I just read an article “The web shatters focus, rewires brains” in the latest Wired How It's Donemagazine (yes, the paper-based version, not on an ipad).  One writer, Nicholas Carr, makes the case that the barrage of information and interruptions in our lives “shatters our focus and rewires our brain”.  The article (Wired June 2010 pp. 112-118) is adapted from his new book, “The Shallows: What the Internet Is Doing to Our Brains”, to be published in June 2010.  He shares examples of research done to compare heavy to low Internet users where they fMRI’d their brain activity.  Heavy Internet users did have higher brain activity and that the brains of the low users after spending an hour a day online for a week then showed very similar brain use patterns.  Their brains were rewired!  This might sound promising whereby Internet use reroutes neural pathways but Carr argues that this is actually turning us into shallower thinkers, literally changing the structure of our brain.

Carr shares that since the 1980’s many have thought that introducing hyperlinks into text would increase learning, improve critical thinking, etc.  Hyperlinks would allow the reader to more easily switch viewpoints.  Researchers have learned though that there is a lot of overhead to evaluating hyperlinks, deciding to click or not, etc.  It creates a lot of disruption for the reader, reduces comprehension, and memory retention.
The Internet is an interruption system.  It seizes our attention only to scramble it.”
I’ll leave it to you to read the entire article – worth your time in my opinion.  It made me think about my own interactions with technology.  On a given work day when I am on my computer, I have e-mail, twitter, telephone, instant messaging (IM), cell phone, skype, all active.  Messages keep coming in, causing interruptions.  I do find myself often taking the easy out – read the email, check twitter, and of course respond to the IM (it must be instant) – rather than focus on developing that presentation, writing that report, analyzing the budget, brainstorming goals and priorities, preparing for the meeting, etc.  Multitasking right?  Or is it just a relentless barrage of distraction and interruption?  Carr says,
“Media multitaskers are suckers for irrelevancy: We are training our brains to pay attention to the crap.”
Hmmm, that sure is true when you think about how many messages from the various inputs you have, are useless time wasters.  Each one takes processing time for our brains to evaluate and accept or reject.  We can’t get that processing time back!  Carr suggests we are overloading our brains – what might be the long term affect of that?

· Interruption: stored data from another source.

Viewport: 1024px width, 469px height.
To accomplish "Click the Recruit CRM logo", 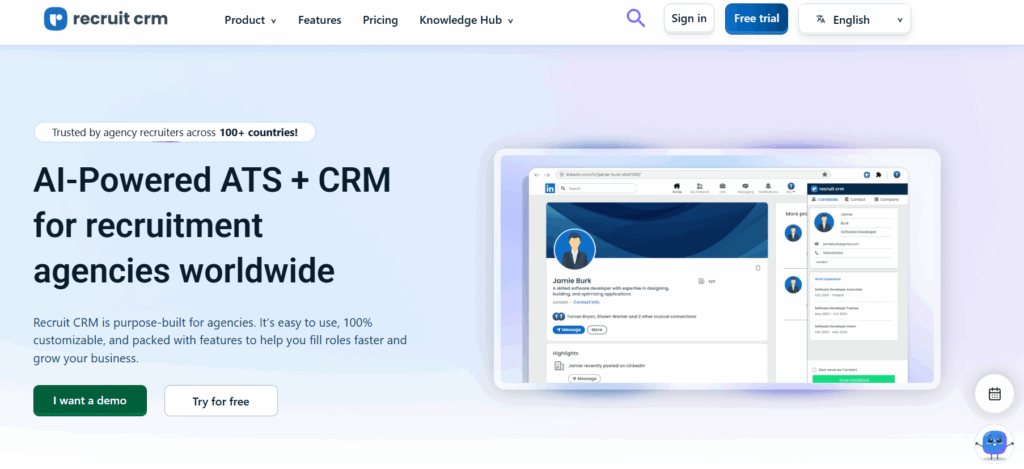I will coord(104,19).
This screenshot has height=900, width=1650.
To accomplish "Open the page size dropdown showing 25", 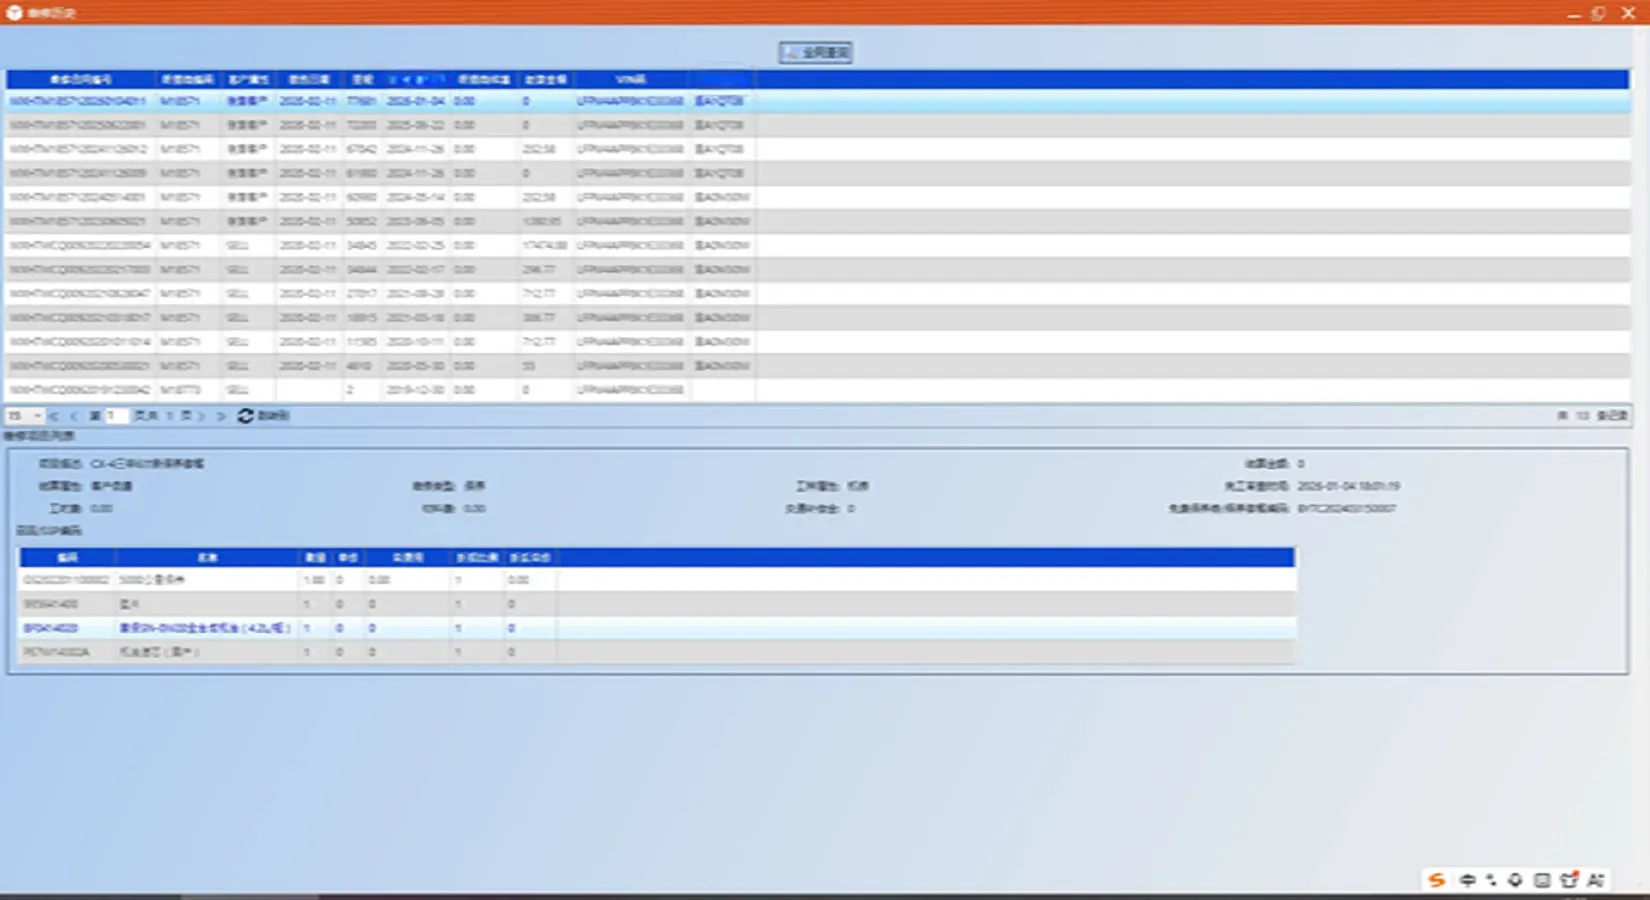I will point(25,416).
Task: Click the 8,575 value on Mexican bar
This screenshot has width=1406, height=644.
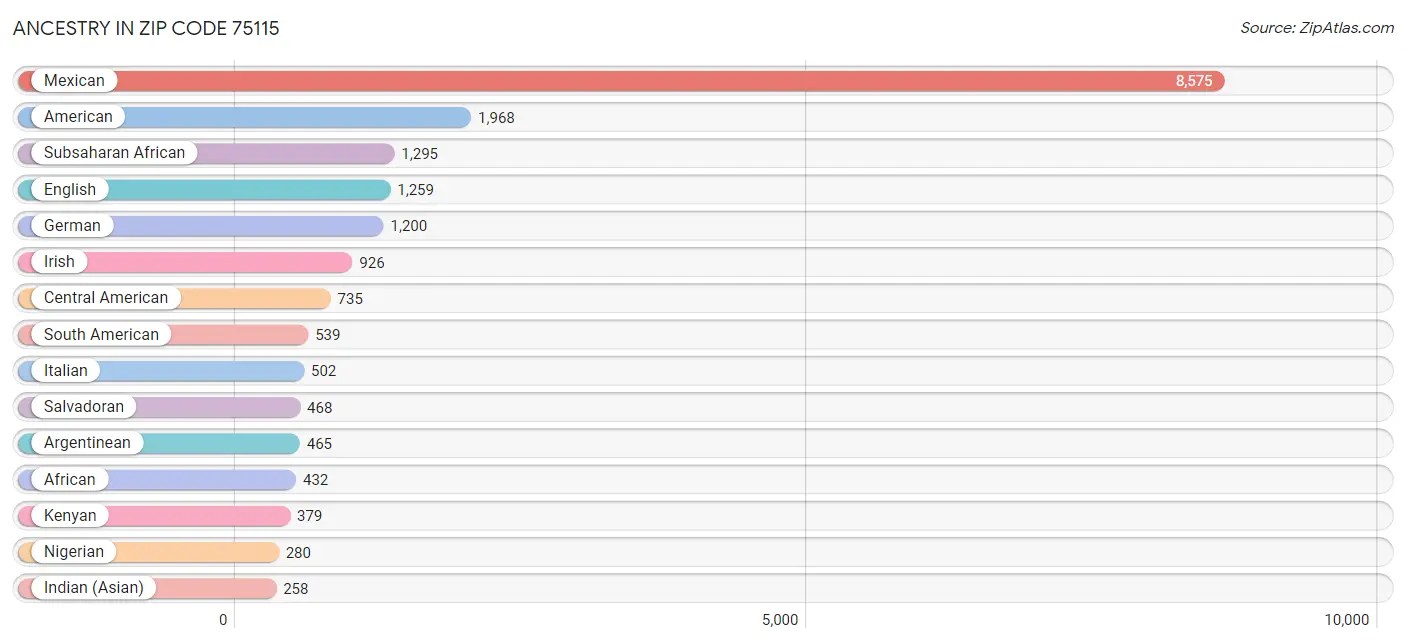Action: 1195,80
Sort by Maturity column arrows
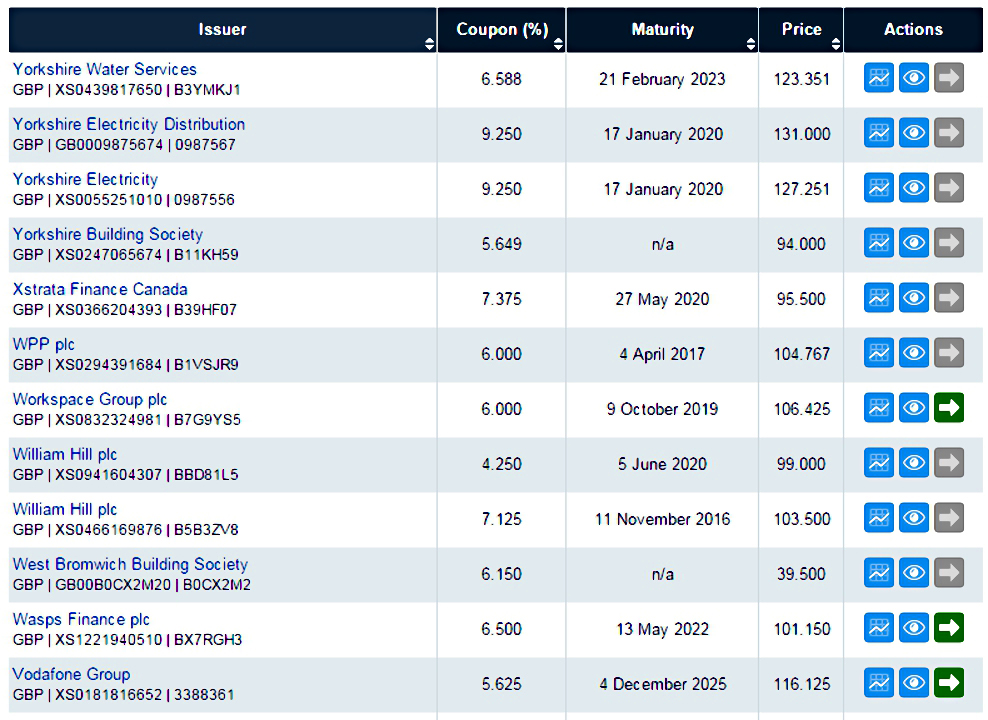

Thinking about student learning, there seems to be a believe today that kid’s brains, these digital natives, are wired differently and that  they can handle all the inputs / outputs (IM, facebook, twitter, texting, music, videos, etc.) coming at them while doing homework, studying, etc.  Maybe they are wired differently and can do these things, but we should ask the question “at what cost” to true learning?

I think the adults in their lives need to help kids manage this reality. Kids may think they work better with all the distractions but that doesn’t mean it’s good for them.  Common sense might tell us that focus time is important some of the time.  We humans need to turn off the distractions at times to think more deep.  We need balance – broad inputs are important but so are deep ones.  Purely shallow knowledge and thinking is insufficient for true learning.  Just look at an accomplished athlete – when they are focused and producing, most other inputs are turned off.  Adults still need to teach kids “how to drive”…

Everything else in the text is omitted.